Question

If \( A(\vec{a}) \) and \( B(\vec{b}) \) be any two points in space and \( R(\vec{r}) \) be a point on the line segment \( AB \) dividing it internally in the ratio \( m:n \), then prove that \( \vec{r} = \frac{m \vec{b} + n \vec{a}}{m + n} \).

Hint:

Section formula for vectors: \( \vec{r} = \frac{n \vec{a} + m \vec{b}}{m + n} \) for internal division in ratio \( m:n \).

Answer 1

Let \( R \) divide \( AB \) internally in ratio \( m:n \).
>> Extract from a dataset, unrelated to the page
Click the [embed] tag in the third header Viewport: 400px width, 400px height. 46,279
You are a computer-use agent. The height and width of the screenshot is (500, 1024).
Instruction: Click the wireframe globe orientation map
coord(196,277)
By section formula: 
Position vector of \( R \): 
\[ \vec{r} = \frac{n \cdot \vec{a} + m \cdot \vec{b}}{m + n}. \] Proof using vectors: 
\[ \vec{AR} = \vec{r} - \vec{a}, \vec{RB} = \vec{b} - \vec{r}. \] Since \( R \) divides \( AB \) in \( m:n \), \( \vec{AR} : \vec{RB} = m:n \). 
\[ n \vec{AR} = m \vec{RB}. \] \[ n (\vec{r} - \vec{a}) = m (\vec{b} - \vec{r}). \] \[ n \vec{r} - n \vec{a} = m \vec{b} - m \vec{r}. \] \[ n \vec{r} + m \vec{r} = m \vec{b} + n \vec{a} \Rightarrow (m + n) \vec{r} = m \vec{b} + n \vec{a}. \] \[ \vec{r} = \frac{m \vec{b} + n \vec{a}}{m + n}. \] Answer: Proved.